大腸癌KRAS変異症例に対する抗EGFR抗体薬治療の効果予測因子の検討

演者 吉敷 智和(杏林大・外科)
共同演者 正木 忠彦(杏林大・外科), 小嶋 幸一郎(杏林大・外科), 高安 甲平(杏林大・外科), 小林 敬明(杏林大・外科), 松岡 弘芳(杏林大・外科), 阿部 展次(杏林大・外科), 森 俊幸(杏林大・外科), 杉山 政則(杏林大・外科)

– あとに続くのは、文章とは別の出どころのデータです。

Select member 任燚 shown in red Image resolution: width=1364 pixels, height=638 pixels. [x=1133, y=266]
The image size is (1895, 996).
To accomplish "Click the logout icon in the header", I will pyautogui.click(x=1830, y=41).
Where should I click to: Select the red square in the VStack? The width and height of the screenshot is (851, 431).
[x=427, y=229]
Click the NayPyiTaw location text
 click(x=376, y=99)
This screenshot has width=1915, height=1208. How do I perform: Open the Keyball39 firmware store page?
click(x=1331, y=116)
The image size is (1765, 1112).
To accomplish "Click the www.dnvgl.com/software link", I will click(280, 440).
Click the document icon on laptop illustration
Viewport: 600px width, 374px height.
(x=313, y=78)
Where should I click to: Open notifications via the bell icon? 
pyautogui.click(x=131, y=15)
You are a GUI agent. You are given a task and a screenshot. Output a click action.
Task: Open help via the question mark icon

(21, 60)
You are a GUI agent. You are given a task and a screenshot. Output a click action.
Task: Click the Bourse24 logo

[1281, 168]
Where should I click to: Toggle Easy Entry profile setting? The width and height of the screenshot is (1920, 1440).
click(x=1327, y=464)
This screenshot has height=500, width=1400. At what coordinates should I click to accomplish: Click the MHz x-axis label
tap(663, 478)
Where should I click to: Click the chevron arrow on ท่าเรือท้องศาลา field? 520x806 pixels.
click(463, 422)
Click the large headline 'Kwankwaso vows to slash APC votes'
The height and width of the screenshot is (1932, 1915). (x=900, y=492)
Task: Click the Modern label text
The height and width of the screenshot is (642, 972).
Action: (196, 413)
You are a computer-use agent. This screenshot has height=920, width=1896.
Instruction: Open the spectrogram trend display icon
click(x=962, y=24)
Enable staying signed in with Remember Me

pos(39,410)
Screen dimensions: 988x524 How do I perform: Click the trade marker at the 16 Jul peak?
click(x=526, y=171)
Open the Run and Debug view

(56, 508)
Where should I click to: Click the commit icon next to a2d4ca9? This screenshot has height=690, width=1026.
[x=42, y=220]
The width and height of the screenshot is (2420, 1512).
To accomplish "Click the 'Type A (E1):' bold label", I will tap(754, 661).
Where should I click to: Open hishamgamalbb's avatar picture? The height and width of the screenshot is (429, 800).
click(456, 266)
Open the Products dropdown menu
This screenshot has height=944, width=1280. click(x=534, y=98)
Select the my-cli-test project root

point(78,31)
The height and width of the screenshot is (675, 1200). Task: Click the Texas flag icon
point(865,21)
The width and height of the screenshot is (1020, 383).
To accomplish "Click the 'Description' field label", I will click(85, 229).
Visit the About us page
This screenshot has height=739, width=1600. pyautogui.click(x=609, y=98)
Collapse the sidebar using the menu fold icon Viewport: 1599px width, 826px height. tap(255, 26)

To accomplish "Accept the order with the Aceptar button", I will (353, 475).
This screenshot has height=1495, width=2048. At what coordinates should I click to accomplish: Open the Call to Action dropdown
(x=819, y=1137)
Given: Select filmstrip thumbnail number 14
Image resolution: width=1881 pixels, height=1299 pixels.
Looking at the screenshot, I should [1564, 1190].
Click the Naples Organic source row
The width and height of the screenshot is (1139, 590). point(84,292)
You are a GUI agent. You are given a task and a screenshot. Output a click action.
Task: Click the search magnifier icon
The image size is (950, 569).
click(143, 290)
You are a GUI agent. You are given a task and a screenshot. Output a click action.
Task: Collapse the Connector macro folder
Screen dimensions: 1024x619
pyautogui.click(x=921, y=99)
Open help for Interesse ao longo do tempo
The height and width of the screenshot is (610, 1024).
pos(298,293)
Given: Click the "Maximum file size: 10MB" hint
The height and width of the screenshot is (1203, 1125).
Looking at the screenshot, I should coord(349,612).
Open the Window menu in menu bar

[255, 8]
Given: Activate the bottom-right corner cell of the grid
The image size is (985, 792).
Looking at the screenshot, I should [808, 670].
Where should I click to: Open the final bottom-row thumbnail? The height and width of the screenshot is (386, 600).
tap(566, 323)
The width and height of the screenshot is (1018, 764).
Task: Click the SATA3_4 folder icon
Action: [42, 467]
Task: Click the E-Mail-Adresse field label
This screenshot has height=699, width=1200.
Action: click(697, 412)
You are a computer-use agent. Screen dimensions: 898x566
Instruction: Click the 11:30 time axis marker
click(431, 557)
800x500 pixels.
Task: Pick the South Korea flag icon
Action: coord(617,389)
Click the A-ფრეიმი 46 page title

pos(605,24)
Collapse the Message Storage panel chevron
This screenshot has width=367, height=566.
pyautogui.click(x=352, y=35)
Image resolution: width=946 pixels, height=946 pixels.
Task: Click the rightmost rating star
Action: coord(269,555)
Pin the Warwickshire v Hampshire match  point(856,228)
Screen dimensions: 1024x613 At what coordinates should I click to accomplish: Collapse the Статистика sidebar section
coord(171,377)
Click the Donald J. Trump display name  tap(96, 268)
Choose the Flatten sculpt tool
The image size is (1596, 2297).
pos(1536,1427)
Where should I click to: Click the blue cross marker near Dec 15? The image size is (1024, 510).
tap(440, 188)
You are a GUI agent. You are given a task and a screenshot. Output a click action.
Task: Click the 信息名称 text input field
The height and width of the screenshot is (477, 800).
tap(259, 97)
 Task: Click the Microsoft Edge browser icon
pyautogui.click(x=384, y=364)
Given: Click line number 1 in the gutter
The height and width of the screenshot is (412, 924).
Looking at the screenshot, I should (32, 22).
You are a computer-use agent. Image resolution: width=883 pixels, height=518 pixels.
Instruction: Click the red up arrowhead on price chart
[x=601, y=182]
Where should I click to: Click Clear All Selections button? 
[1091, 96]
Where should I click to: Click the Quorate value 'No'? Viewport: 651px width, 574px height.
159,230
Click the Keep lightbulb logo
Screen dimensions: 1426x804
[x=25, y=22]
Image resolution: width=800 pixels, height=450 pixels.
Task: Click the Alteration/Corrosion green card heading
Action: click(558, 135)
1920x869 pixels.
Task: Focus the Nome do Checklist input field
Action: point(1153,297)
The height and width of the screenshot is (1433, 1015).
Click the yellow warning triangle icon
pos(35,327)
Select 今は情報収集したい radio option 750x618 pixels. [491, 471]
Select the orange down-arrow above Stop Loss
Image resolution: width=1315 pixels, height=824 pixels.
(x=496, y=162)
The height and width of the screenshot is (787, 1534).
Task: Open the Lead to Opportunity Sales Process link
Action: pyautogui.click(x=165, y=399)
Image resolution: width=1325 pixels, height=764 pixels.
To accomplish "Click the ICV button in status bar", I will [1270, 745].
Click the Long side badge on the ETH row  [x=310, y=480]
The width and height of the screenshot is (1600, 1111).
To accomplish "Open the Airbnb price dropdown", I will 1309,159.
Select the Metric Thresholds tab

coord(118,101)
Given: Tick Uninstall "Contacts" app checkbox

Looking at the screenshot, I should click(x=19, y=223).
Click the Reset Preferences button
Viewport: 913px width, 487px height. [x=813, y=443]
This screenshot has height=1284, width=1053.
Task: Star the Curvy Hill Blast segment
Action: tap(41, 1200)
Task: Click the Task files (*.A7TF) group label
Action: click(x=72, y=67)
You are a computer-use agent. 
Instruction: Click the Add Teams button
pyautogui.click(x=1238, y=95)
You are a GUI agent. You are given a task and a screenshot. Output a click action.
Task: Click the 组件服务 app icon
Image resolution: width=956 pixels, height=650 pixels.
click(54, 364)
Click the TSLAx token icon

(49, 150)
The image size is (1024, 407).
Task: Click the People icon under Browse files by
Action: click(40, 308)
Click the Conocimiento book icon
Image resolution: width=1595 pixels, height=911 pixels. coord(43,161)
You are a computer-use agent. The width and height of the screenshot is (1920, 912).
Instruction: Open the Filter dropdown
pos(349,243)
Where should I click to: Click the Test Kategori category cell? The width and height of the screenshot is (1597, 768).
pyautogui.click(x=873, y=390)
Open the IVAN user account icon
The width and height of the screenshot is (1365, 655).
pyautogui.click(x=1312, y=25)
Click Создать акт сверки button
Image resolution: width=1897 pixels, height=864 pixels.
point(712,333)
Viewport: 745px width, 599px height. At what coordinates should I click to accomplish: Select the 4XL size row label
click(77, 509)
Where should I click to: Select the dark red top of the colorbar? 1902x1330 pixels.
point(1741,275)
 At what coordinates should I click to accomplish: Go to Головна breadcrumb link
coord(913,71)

抄録 【背景,目的】切除不能再発大腸癌(metastatic colorectal cancer: mCRC)についての海外の臨床試験において,抗EGFR抗体薬の負の治療効果予測因子としてKRAS遺伝子変異が同定された.一方,その臨床試験の解析の中からKRAS変異症例の中でG13D変異症例に関しては,抗EGFR抗体薬が有効であったとの報告も認められる.そこで,KRAS変異症例に対する抗EGFR抗体薬治療の効果に関して検討した.【対象,症例】症例は,抗EGFR抗体薬(セツキシマブ,パニツムマブ)が投与された切除不能再発大腸癌患者65例である.男性49例,女性16例で平均年齢は68歳であった.【方法】ダイレクトシークエンス法と免疫染色を用いて,変異の有無と発現異常を調べた.検討遺伝子はKRAS,BRAF,PIK3CA,PTEN,METとした.【結果】KRAS遺伝子変異は32%(21/65)であった.KRAS遺伝子変異の有無で,Response rate(RR;P=0.0008),Disease control rate(DCR;P<0.0001),Progressive free survival(PFS;P<0.0001) に有意差を認めた.KRAS変異症例(G13D変異:8例,それ以外の変異症例:13例)では,G13D変異とそれ以外の変異症例の比較で,G13D変異に抗EGFR抗体薬の効果が認められる傾向があった(DCR:P=0.0421, PFS:P=0.0739).また変異症例中でもPFSにPTENとMETの分子異常の有無で有意差を認めた(PTEN; P=0.0442, MET; P=0.0157). KRAS野生型とG13D変異症例では,DCRは有意差を認めないが,PFSで有意差を認めた(P=0.0033).【結論】KRAS遺伝子変異症例においてPTEN,METは抗EGFR抗体薬の効果予測因子として有用であった.またG13D変異症例はKRAS野生型と比較すると,奏効率,生存率は低かったが,他の分子異常を検討することで,G13D変異症例の中で抗EGFR抗体薬の効果が期待できる症例を選別できる可能性が示唆された.